# Collected data entries:
────
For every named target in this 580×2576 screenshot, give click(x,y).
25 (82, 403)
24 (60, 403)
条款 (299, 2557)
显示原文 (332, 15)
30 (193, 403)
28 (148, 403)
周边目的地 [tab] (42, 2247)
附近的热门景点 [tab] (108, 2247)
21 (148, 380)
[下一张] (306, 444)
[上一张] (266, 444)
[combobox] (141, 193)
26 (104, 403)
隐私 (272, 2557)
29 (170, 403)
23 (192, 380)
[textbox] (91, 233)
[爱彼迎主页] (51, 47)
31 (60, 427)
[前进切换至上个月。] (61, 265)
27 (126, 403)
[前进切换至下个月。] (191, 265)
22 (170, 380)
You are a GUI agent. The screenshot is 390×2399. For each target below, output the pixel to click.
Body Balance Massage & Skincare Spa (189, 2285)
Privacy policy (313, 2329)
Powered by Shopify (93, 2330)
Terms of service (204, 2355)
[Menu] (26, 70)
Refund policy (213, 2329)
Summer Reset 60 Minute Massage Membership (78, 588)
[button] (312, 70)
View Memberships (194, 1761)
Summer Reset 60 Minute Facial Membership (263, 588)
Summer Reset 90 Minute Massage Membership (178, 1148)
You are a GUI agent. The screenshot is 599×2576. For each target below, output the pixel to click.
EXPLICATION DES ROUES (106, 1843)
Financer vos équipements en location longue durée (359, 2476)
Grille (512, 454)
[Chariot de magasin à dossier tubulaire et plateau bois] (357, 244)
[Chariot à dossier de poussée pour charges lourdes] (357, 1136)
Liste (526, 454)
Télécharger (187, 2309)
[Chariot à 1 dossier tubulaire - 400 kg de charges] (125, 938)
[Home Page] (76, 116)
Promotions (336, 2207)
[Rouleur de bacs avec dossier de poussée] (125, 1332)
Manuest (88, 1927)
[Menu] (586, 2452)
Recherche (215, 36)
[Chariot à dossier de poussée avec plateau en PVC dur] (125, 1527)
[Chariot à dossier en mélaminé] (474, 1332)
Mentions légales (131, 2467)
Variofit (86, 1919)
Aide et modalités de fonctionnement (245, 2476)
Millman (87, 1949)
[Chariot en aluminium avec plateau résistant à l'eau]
────
# What needs to be done:
The records must each be output verbatim, with nothing left out.

# Answer for this exercise:
For every named target in this 580×2576 screenshot, give click(x,y).
25 (82, 403)
24 (60, 403)
条款 (299, 2557)
显示原文 (332, 15)
30 (193, 403)
28 (148, 403)
周边目的地 [tab] (42, 2247)
附近的热门景点 [tab] (108, 2247)
21 (148, 380)
[下一张] (306, 444)
[上一张] (266, 444)
[combobox] (141, 193)
26 (104, 403)
隐私 (272, 2557)
29 (170, 403)
23 (192, 380)
[textbox] (91, 233)
[爱彼迎主页] (51, 47)
31 (60, 427)
[前进切换至上个月。] (61, 265)
27 (126, 403)
[前进切换至下个月。] (191, 265)
22 (170, 380)
You are a GUI agent. The screenshot is 390×2399. For each target below, output the pixel to click.
Body Balance Massage & Skincare Spa (189, 2285)
Privacy policy (313, 2329)
Powered by Shopify (93, 2330)
Terms of service (204, 2355)
[Menu] (26, 70)
Refund policy (213, 2329)
Summer Reset 60 Minute Massage Membership (78, 588)
[button] (312, 70)
View Memberships (194, 1761)
Summer Reset 60 Minute Facial Membership (263, 588)
Summer Reset 90 Minute Massage Membership (178, 1148)
You are a GUI agent. The screenshot is 599×2576. For each target below, output the pixel to click.
EXPLICATION DES ROUES (106, 1843)
Financer vos équipements en location longue durée (359, 2476)
Grille (512, 454)
[Chariot de magasin à dossier tubulaire et plateau bois] (357, 244)
[Chariot à dossier de poussée pour charges lourdes] (357, 1136)
Liste (526, 454)
Télécharger (187, 2309)
[Chariot à 1 dossier tubulaire - 400 kg de charges] (125, 938)
[Home Page] (76, 116)
Promotions (336, 2207)
[Rouleur de bacs avec dossier de poussée] (125, 1332)
Manuest (88, 1927)
[Menu] (586, 2452)
Recherche (215, 36)
[Chariot à dossier de poussée avec plateau en PVC dur] (125, 1527)
[Chariot à dossier en mélaminé] (474, 1332)
Mentions légales (131, 2467)
Variofit (86, 1919)
Aide et modalités de fonctionnement (245, 2476)
Millman (87, 1949)
[Chariot en aluminium avec plateau résistant à l'eau]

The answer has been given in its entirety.